▶ [WORK TO BE COMPLETED] An exact transcription of the lines from the one holding "Where should I" to the end of the entries below, and nothing more, is the required answer. Please omit the pictures.

[Stored records]
-.-.-

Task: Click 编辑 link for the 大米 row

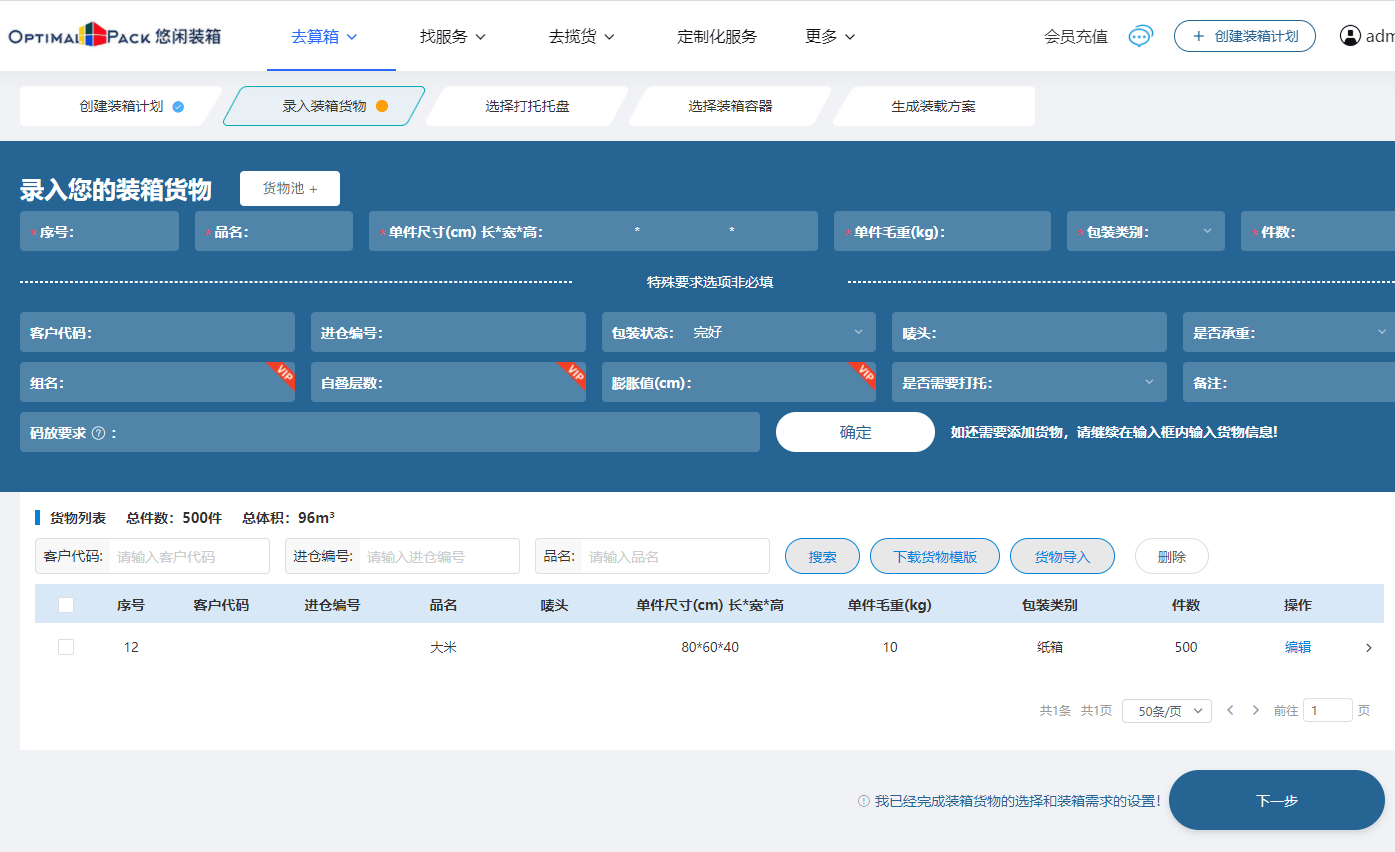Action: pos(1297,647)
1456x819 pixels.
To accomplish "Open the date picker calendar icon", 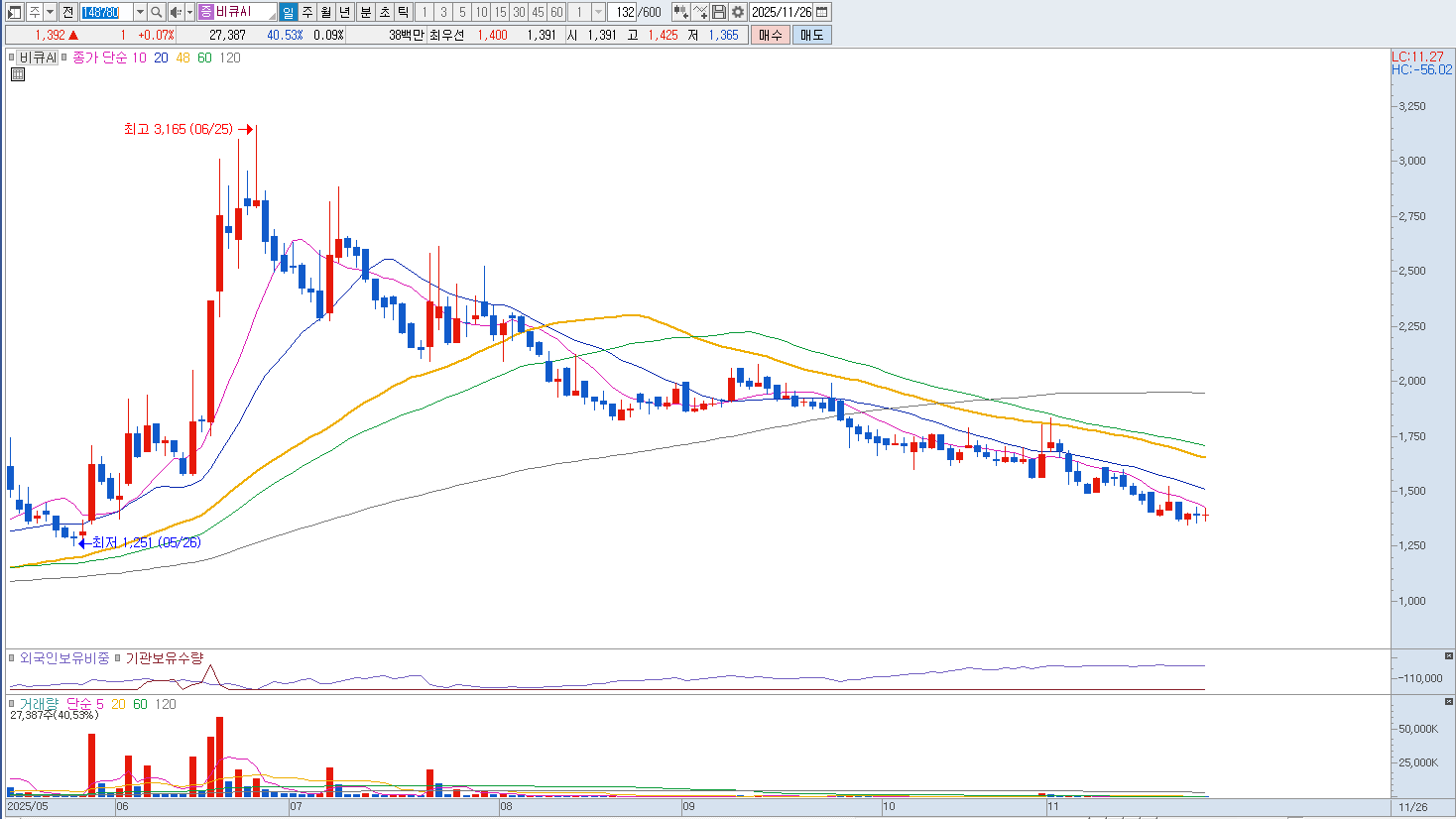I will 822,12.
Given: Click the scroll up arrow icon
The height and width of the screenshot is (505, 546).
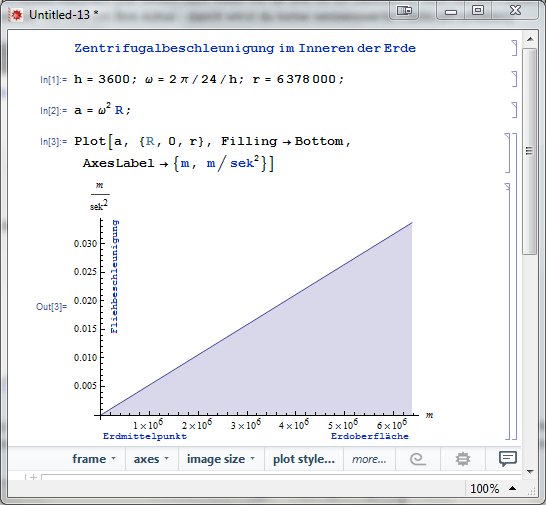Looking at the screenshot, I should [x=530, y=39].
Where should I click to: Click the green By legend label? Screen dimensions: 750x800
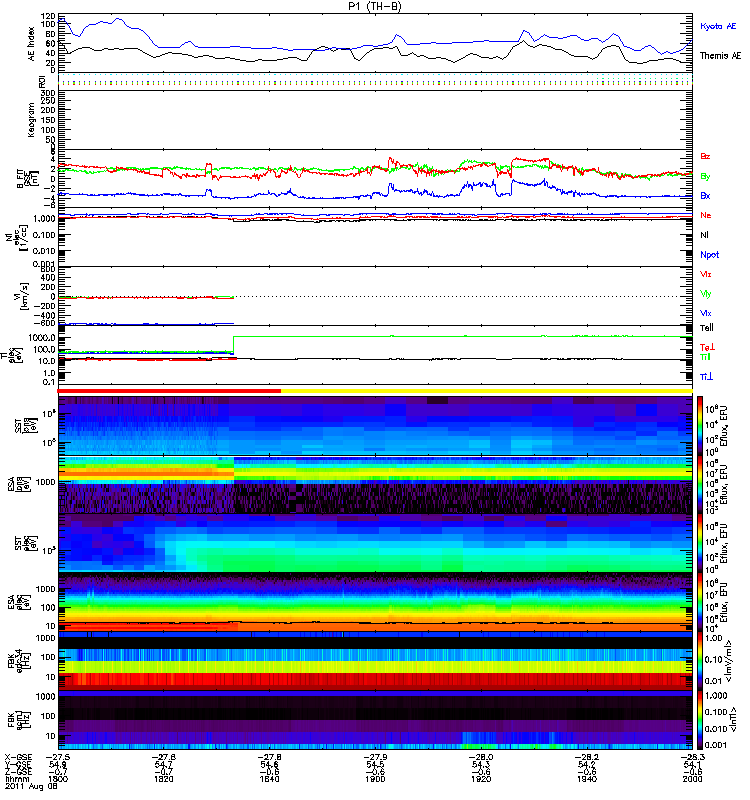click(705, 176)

-.-.-

▶ [OUTPUT FOR THIS EXERCISE]
Where should I click to: Click the green By legend label? Screen dimensions: 750x800
click(705, 176)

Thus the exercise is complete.